Self-renewal of conventional and adaptive NK cells in the periphery (#261)

Tessa M Campbell 1 , Irina Piiroinen 1 , Christopher Pfeiffer 1 , Heinrich Schlums 1 , Yenan T Bryceson 1
  1. Center for Hematology and Regenerative Medicine, Department of Medicine, Karolinska Institutet, Stockholm, Sweden

The processes that underpin maintenance of human NK cells remain unclear, with growing evidence for homeostatic mechanisms beyond continual supply by haematopoietic precursors. Here, we developed a novel flow cytometry assay to explore the role of self-renewing proliferation in maintaining the peripheral blood NK cell pool. Our assay uses a combination of antibodies to delineate cell-cycle states in unmanipulated ex vivo samples. Examining freshly isolated human PBMCs, we observed actively cycling cells (in S or G2/M phase) across the NK cell pool. Frequencies of actively cycling cells were similar between CD56bright and conventional CD56dim NK cells, spanning maturation and HLA-education status.

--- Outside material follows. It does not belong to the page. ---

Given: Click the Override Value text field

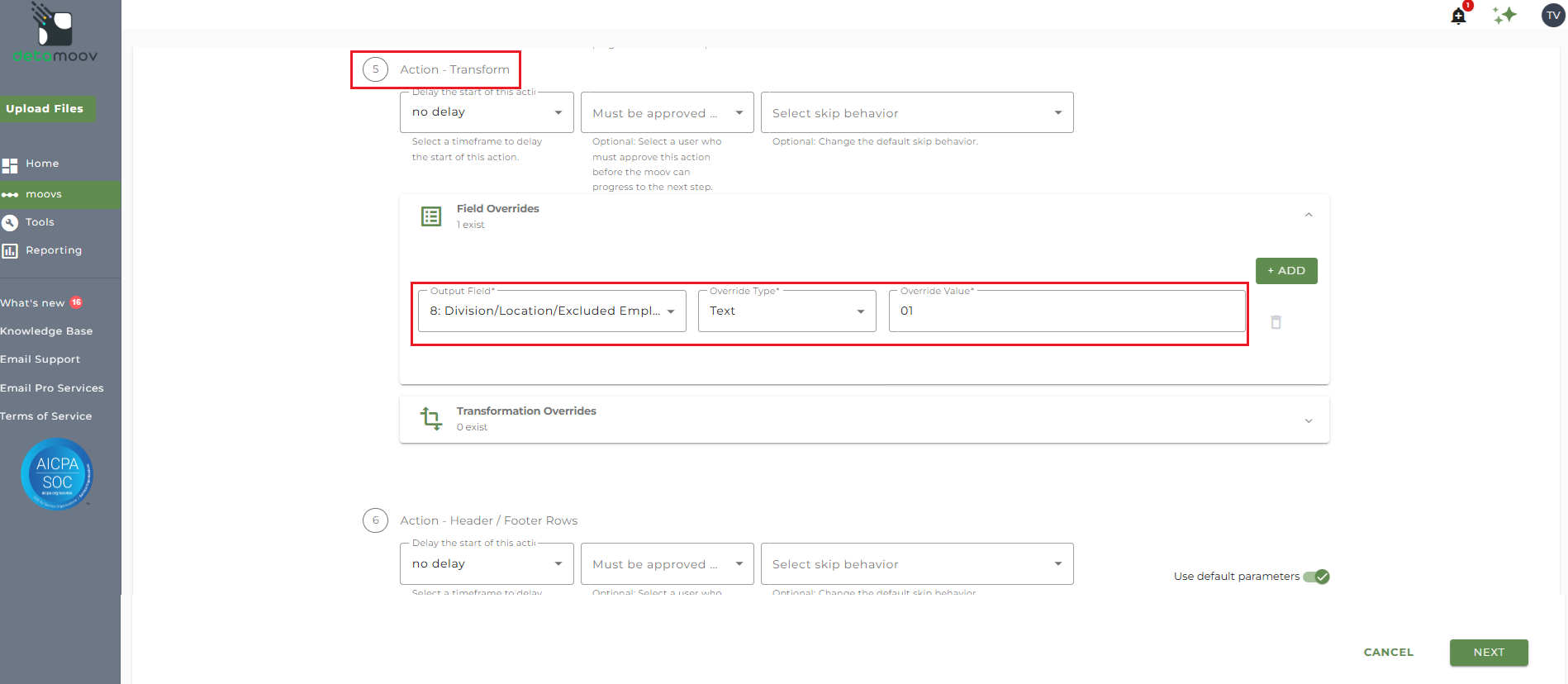Looking at the screenshot, I should coord(1067,311).
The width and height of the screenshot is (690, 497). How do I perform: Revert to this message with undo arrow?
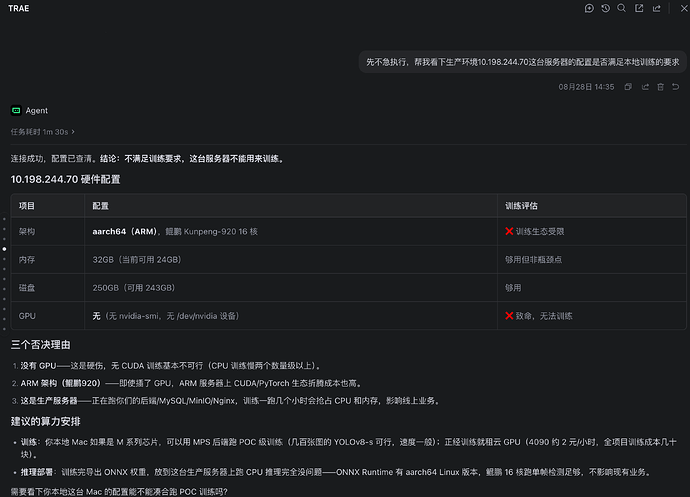click(x=675, y=87)
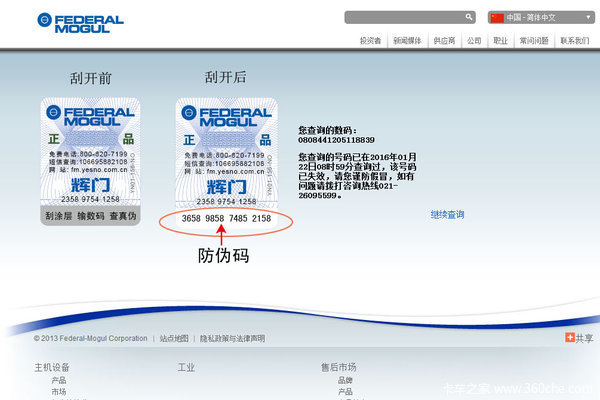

In contrast, significantly less proliferation of expanded adaptive NK cells was seen in cytomegalovirus-infected individuals. In general, for conventional NK cells, the phenotype of cycling cells largely reflected the individual donor’s subset distribution, indicating self-renewal across the NK cell pool at steady state. While the frequency of actively cycling NK cells was mostly uniform across subsets, the CD56bright population was highly enriched for cells that had recently exited cell cycle. This paralleled extensive cycling of tonsil-tissue CD56bright NK cells and precursors, relative to CD56dim NK cells. In understanding the drivers of NK cell proliferation in peripheral blood, we observed transiently upregulated CD56 expression, suggestive of recent IL-15 exposure. Elevated pSTAT5 and downstream IL-15 signalling molecules detected ex vivo by flow cytometry and single-cell RNA sequencing further supported a role for IL-15 in driving proliferation. To assess turnover in peripheral blood we combined our cell cycle markers with apoptosis detection by flow cytometry. Actively cycling NK cells exhibited significantly higher apoptosis rates compared to quiescent or recently divided NK cells. Together, we provide evidence for self-renewing turnover in the periphery of mature human NK cells across the conventional and adaptive NK cell compartments.